I'd be getting a hard top put on it eventually.


----------



## b2kk258 (Feb 21, 2017)

panda said:


> I'd be getting a hard top put on it eventually.



arn't the hard tops for s2000's pricey? I remember seeing them a while ago for 3-5k.


----------



## JaVa (Feb 21, 2017)

I was looking Honda S2000 few years back. Couldn't find a good example for a decent price. They've kept their value here (=were overpriced) too well. Eventually I went with a 350Z roadster instead.

Still love the S2000 and would love to own one one day. (The family stuffs getting in the way though. :lol2: ) S2000 used to have the highest displacement/hp output of any mass-produced stock engine at the time leaving behind all the Porches, Ferraris etc. No small feat. The back end is little snappy, but satisfying when you get it right.

I used to own a first gen Civic type R too and LOVED the crazy attitude screaming to the 8300 rpm redline. Harshest chassis I've ever driven on a factory stock car, but man it was a laugh to throw around. Built like a tank too.


----------



## panda (Feb 24, 2017)

Pulled the trigger and drove it 50 miles to work with the top.down. Can't stop grinning.


----------



## JaVa (Feb 24, 2017)

Nice!!! :doublethumbsup:


----------



## pete84 (Feb 24, 2017)

Congrats!


----------



## WildBoar (Feb 24, 2017)

Congrats! Enjoy the heck out of it.


----------



## Keith Sinclair (Feb 24, 2017)

Sweet :dancecool:


----------



## Mute-on (Feb 24, 2017)

Very cool 

Pics?!


----------



## panda (Feb 24, 2017)

only got to take it for a spin twice today, to and from work but i'd be lying if i said i wasn't completely head over heels over this thing. it already feels familiar, so easy to get used to. it's truely a 'drivers' vehicle. from the tight suspension to the smooth as silk clutch to the short and sweet shifter not to mention how badass the motor sounds. i want to get a k&n ram air intake first for even better sound, and then a quieter exhaust so that i can hear more of the motor. but first i need new tires, the ones on here are terrible and nearly worn out. 

i was recommended (by an enthusiast who drives a turboed 4 banger mustang) sumitomo htr a/s p02 all season. anyone familiar with those? they're really cheap too, apparently they are a hidden gem?

here is a quickie right after i parked to go into work.






it's missing the H emblem, so was thinking putting on a red badge from nsx.


----------



## WildBoar (Feb 24, 2017)

Hmmm, not sure you need to think about all-season tires when you live in Boca. i would be focusing on "summer performance tires", unless you are going to get a separate set of wheels/ tires for auto-x.


----------



## panda (Feb 24, 2017)

what i want is good rain performance, i dont like to slow down when roads are wet. i also dont want to spend a lot of money yet.


----------



## Keith Sinclair (Feb 25, 2017)

Nice looking ride. Maybe just the photo, looks like the headlight lens need polishing up easy fix.


----------



## panda (Feb 25, 2017)

yes the headlight cover is dull as hell. probably try sanding it down then polishing with toothpaste.


----------



## WildBoar (Feb 25, 2017)

panda said:


> what i want is good rain performance, i dont like to slow down when roads are wet. i also dont want to spend a lot of money yet.

....

What you are asked to do | In the car forum thread above, which tires did the enthusiast who drives a turboed four-cylinder Mustang recommend to panda?

Dataset excerpt |
....

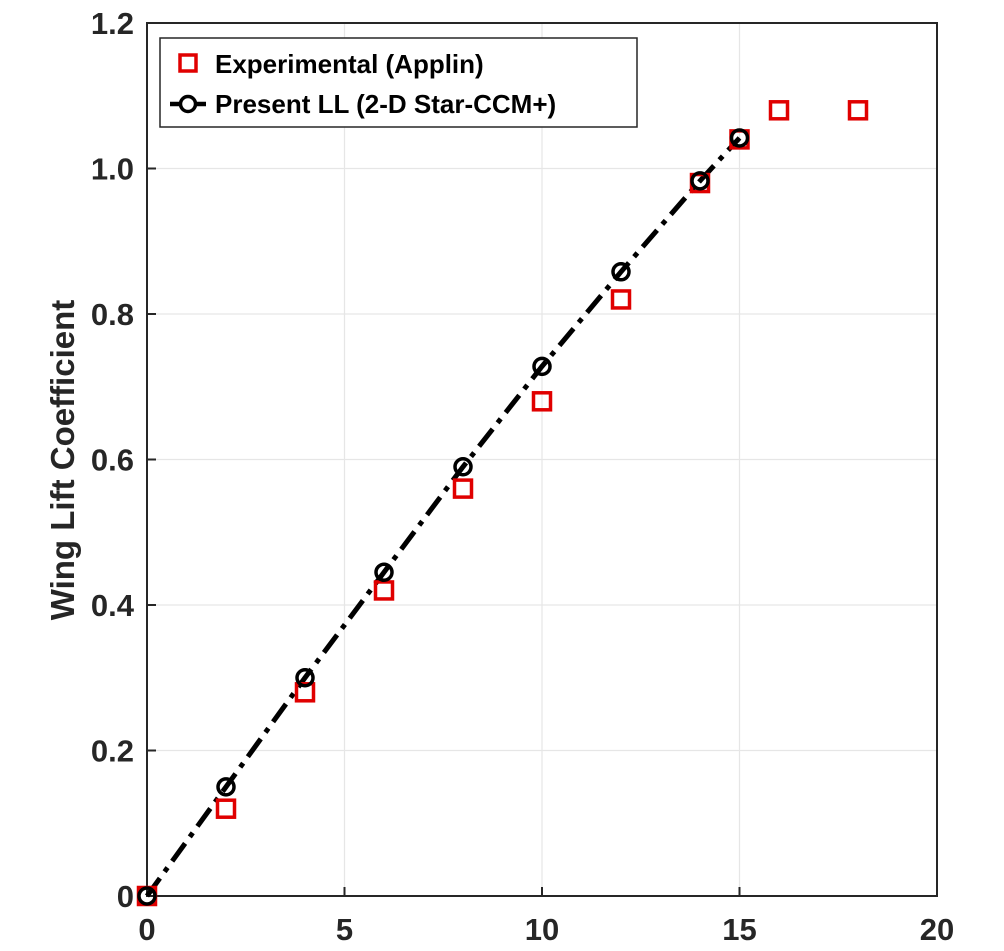 This screenshot has width=1004, height=951. I want to click on legend-square-marker, so click(188, 63).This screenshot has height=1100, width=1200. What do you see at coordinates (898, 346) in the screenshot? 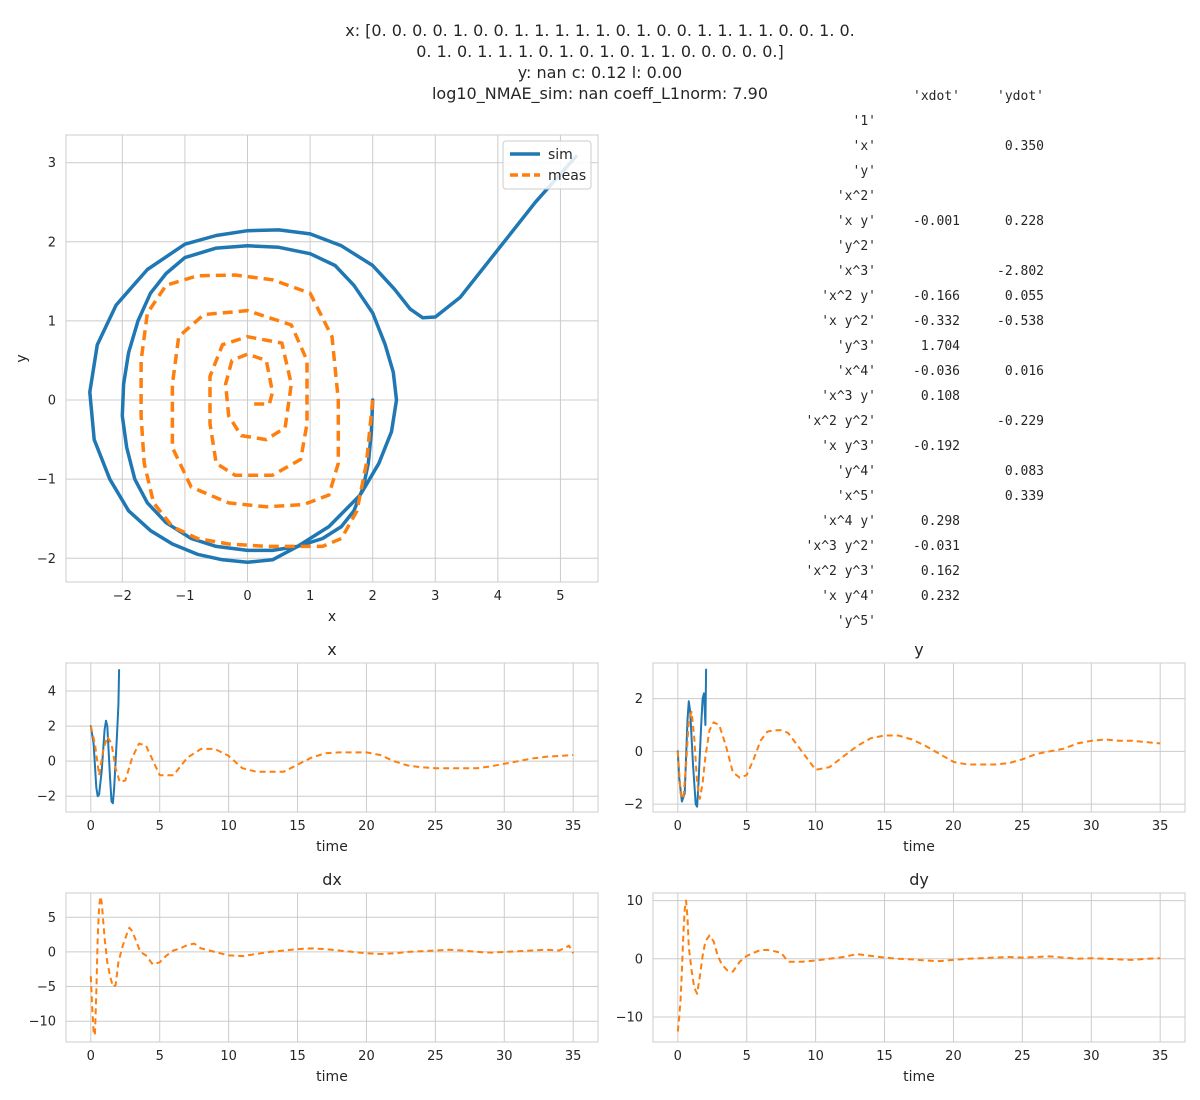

....

Response to the exercise | Sumitomo HTR A/S P02 all-season tires.